The English Bulldog is really quite easy to tell apart from both types of its American cousin. It’s much shorter and stockier with a very pronounced underbite, very short nose and thick facial skin folds. Due to frequent health issues as a result of this, efforts are being made nowadays to produce less brachycephalic English Bulldogs.
|Classic American Bulldog||Standard American Bulldog||English Bulldog|
|Weight||Up to 120 pounds (male)||Up to 120 pounds (male)||Up to 55 pounds (male)|
|Height||Up to 27″ (shoulder)||Up to 27″ (shoulder)||Up to 15″ (shoulder)|
|Lifespan||10-16 years||10-16 years||8-10 years|
American bulldog vs English bulldog: Health
Yep, as we just mentioned, health may be a significant consideration in choosing between an American Bulldog vs English Bulldog. This is mainly because of the significant health issues that dogs of the latter breed can struggle with due to their appearance. You may have heard about rising controversy around short-nosed breeds, and along with dogs like pugs and French Bulldogs, the English Bulldog is among the worst affected.

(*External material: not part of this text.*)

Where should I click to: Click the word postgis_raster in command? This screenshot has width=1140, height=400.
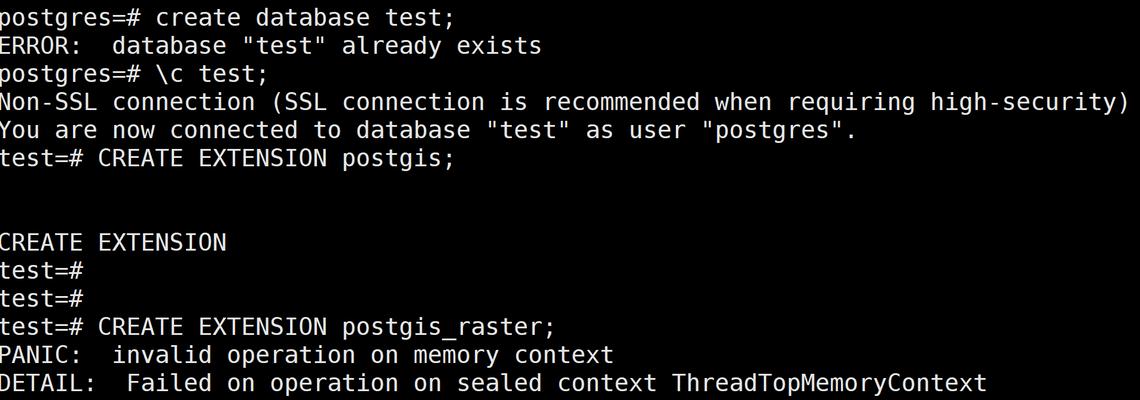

English Bulldogs can be affected by health issues like:
- Overheating due to being unable to pant properly
- Infected skin folds
- Hip dysplasia due to most of their weight being on their front legs
- Protrusion of the inner eyelid (cherry eye)
- Inability to give birth, leading to c-sections being necessary
- Bad knees
As a result of all of this, the breed isn’t very long-lived. Most don’t make it past 8-10 years. If you’re interested in getting an English Bulldog, we’d say this is something to consider: do you want to support the breeding of unhealthy dogs? And even if you’re adopting rather than shopping, will you be able to deal with heartache and veterinary bills? Consider the fact that breeding extremely short-muzzled dogs is actually not allowed anymore in some countries, like The Netherlands.

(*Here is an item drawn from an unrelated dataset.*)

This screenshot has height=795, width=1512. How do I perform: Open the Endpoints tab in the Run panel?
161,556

American Bulldogs tend to live quite a bit longer, up to 16 years. They do have their health issues, like being prone to certain neurogenerative diseases, hip dysplasia and certain eye problems, but overall they’re a lot healthier than English Bulldogs. Because it’s less brachycephalic, we can expect the standard Bulldog to be less affected by breathing problems and skin fold infections than the classic type.
American bulldog vs English bulldog: Temperament
Both American and English Bulldogs can make great pets, but their temperaments are not the same. Notably, English Bulldogs have been house pets for much longer and breeders have worked specifically to reduce aggression. As a result, their personalities are strongly geared toward family life.
English Bulldogs are known as child-proof and friendly, with a patient but dignified nature. They even tend to get along well with other pets. However, don’t think that this means an English Bulldog doesn’t need training! All dogs do.
American Bulldogs, on the other hand, still retain more of a working dog attitude. They’re social, fun, active and confident with the right training, and can make great family pets. However, improper training or past traumatic experiences can lead them to become fearful, destructive or even aggressive. They need a firm hand, someone who can shower them with attention daily but also maintains ground rules. Because of this, the American Bulldog may not make the best first dog.
Which dog is right for you?
American and English Bulldogs are both popular breeds that can integrate very well into a family. We’d say that the better choice for you would be an American Bulldog if you have experience training dogs and are looking for a high-energy breed to do all sorts of activities with.
English Bulldogs make good first dogs and are perfect for a more laid-back life, but you do need to keep their potential health problems in mind. If we wanted to add one to our family, we’d try to see if we can find breeders who have taken up the call for longer snouts and better weight distribution in their stock. That might help you find a more healthy pup, although there are no guarantees.